Exercise directions |
Reproduce the lines below word for word, from the line that contains "You are a computer-use" through the final line, with both included. Leave the pictures out of your answer.
### Supplied data
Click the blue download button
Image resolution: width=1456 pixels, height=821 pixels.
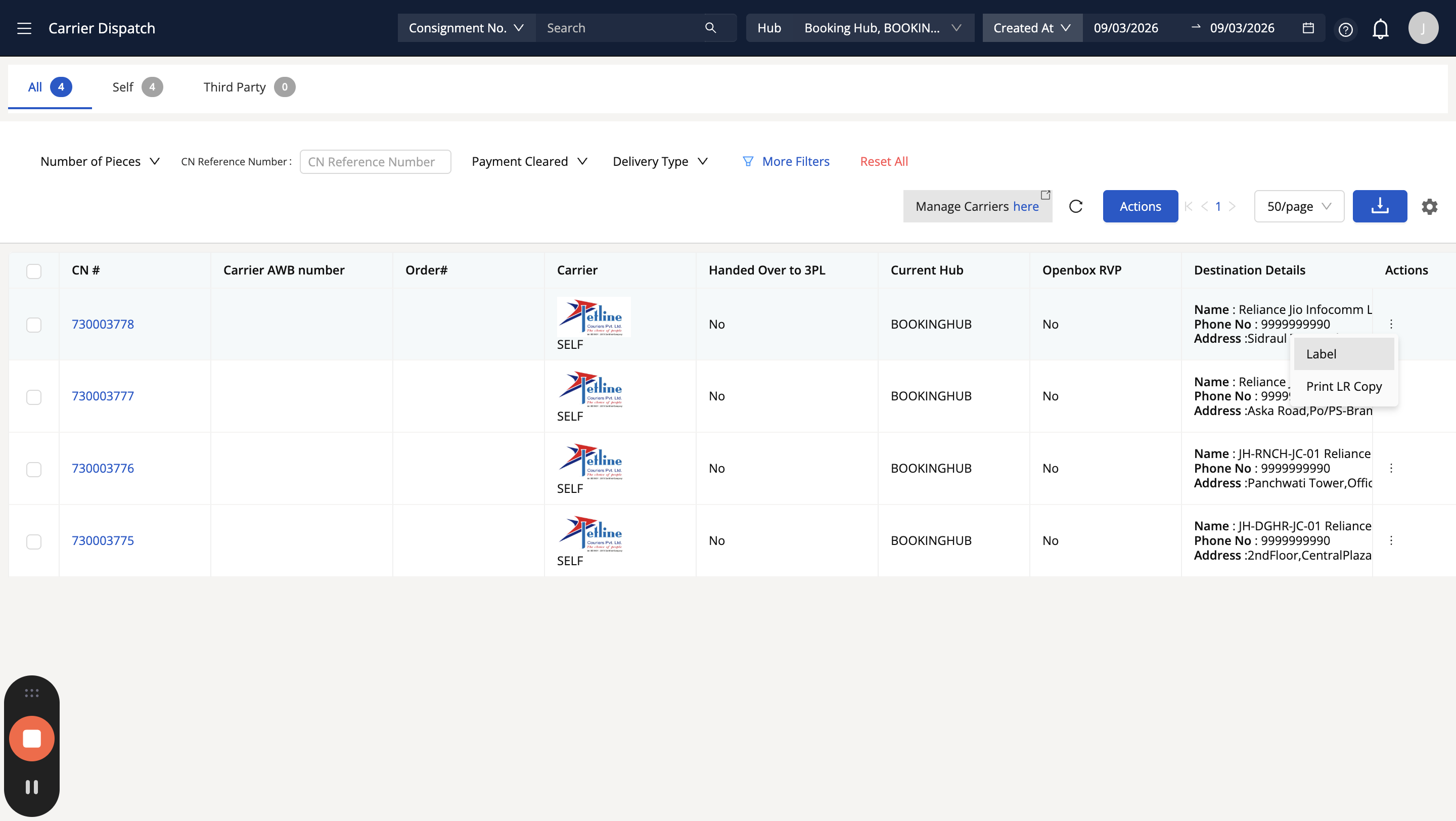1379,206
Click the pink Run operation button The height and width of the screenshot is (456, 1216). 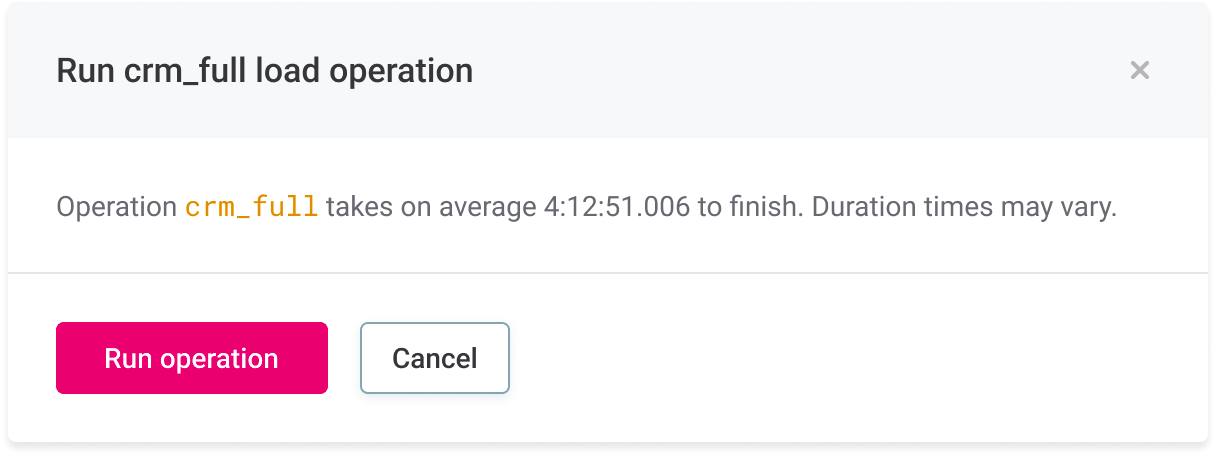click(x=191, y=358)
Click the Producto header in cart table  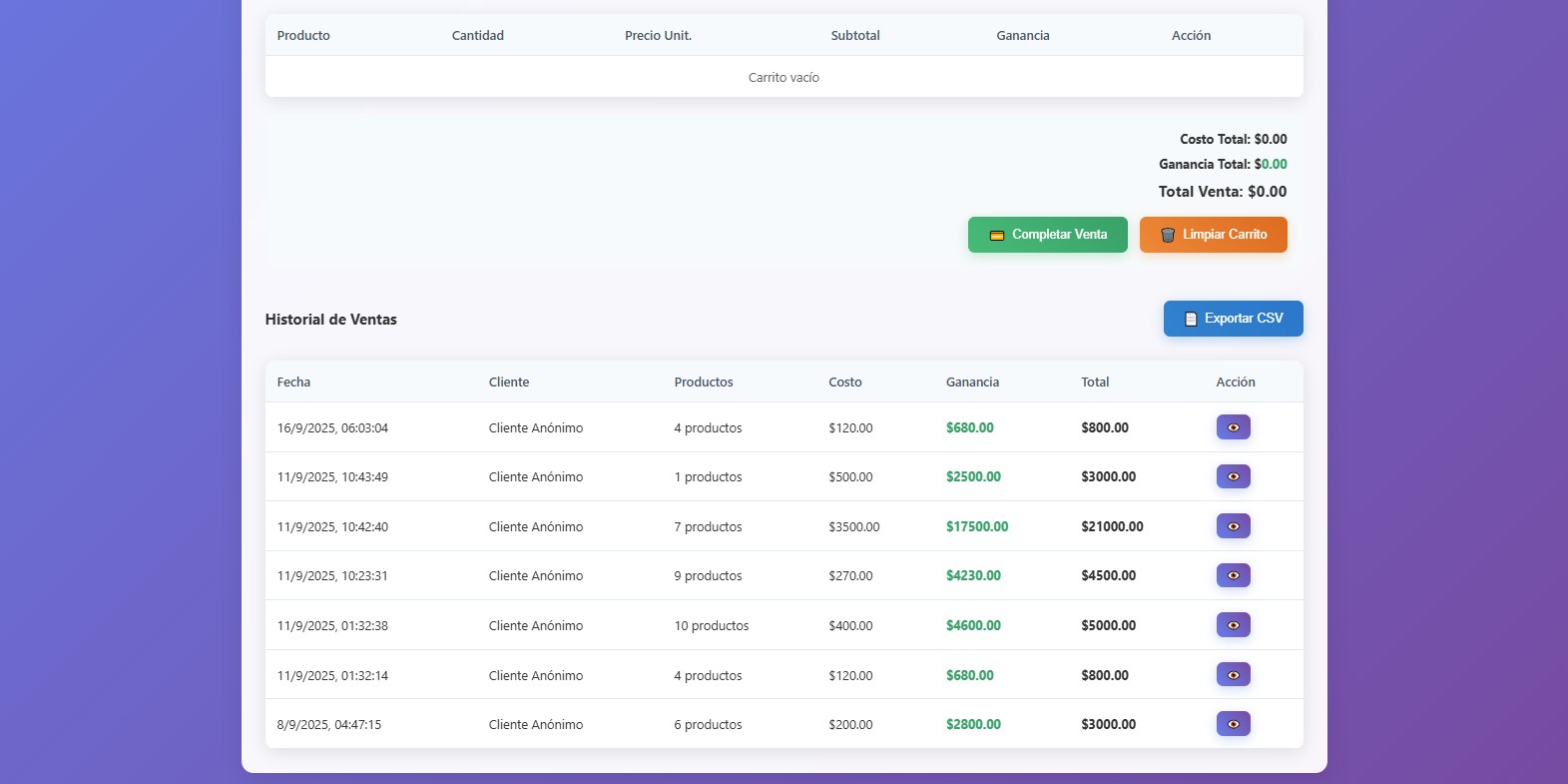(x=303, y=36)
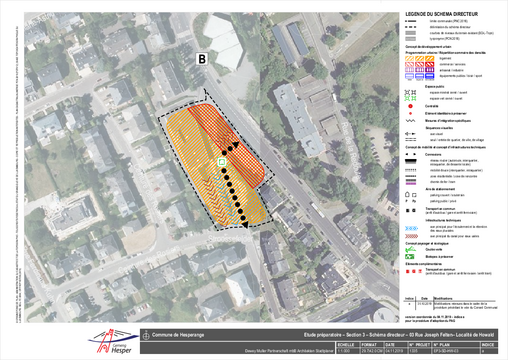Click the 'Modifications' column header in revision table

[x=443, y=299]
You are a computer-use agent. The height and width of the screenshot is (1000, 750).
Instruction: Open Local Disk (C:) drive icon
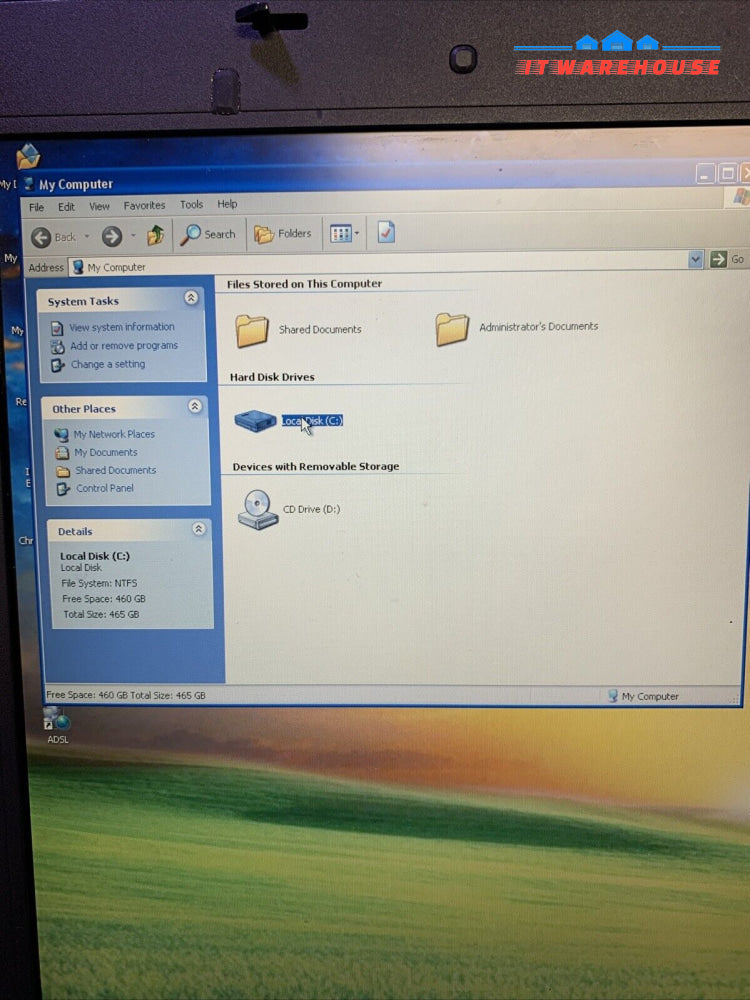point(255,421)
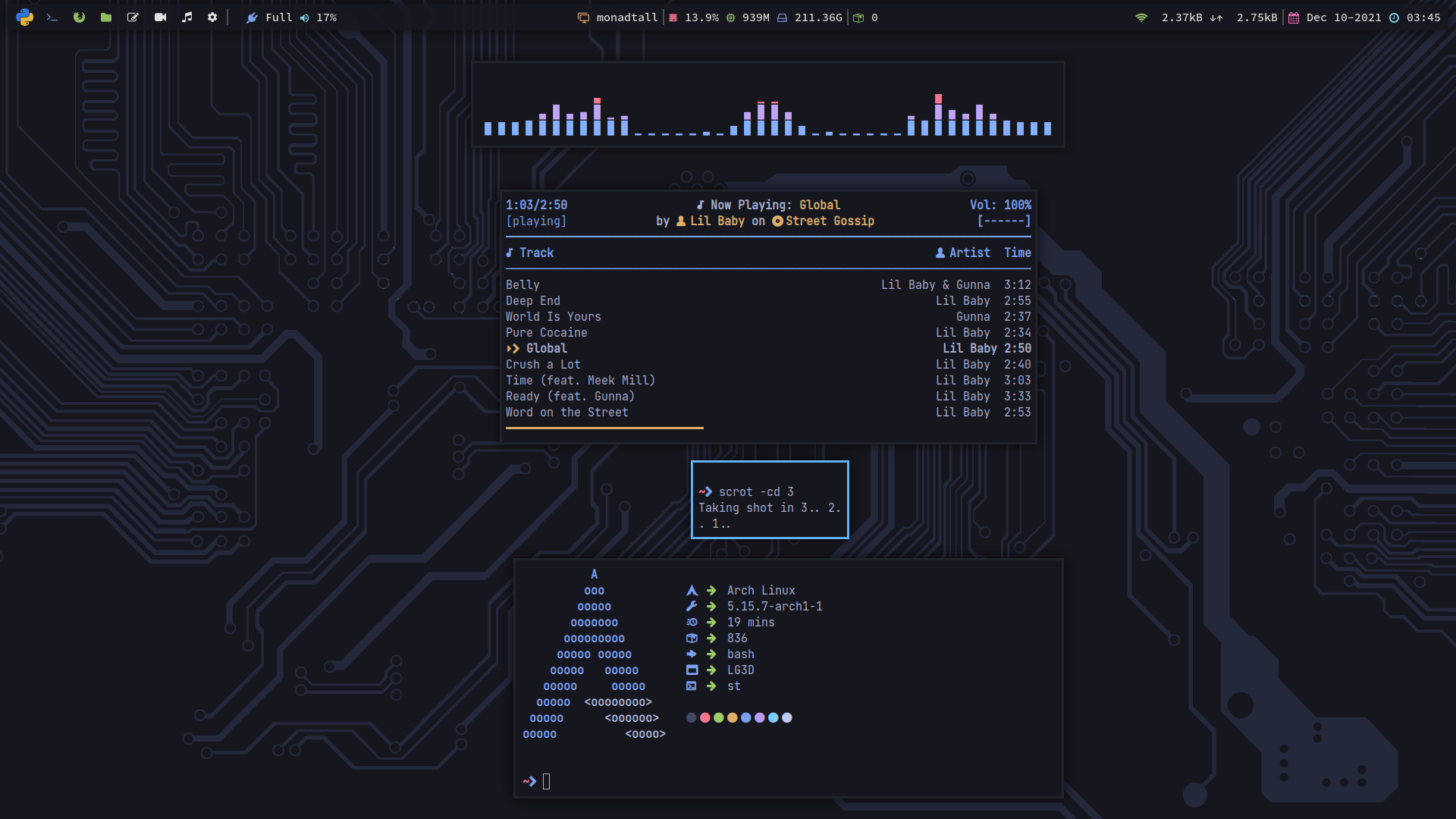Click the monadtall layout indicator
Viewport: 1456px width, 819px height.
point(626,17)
######
Solution to this task |
You are a computer-use agent. The height and width of the screenshot is (1000, 750).
Instruction: Open Local Disk (C:) drive icon
point(255,421)
Click the monadtall layout indicator
Viewport: 1456px width, 819px height.
point(626,17)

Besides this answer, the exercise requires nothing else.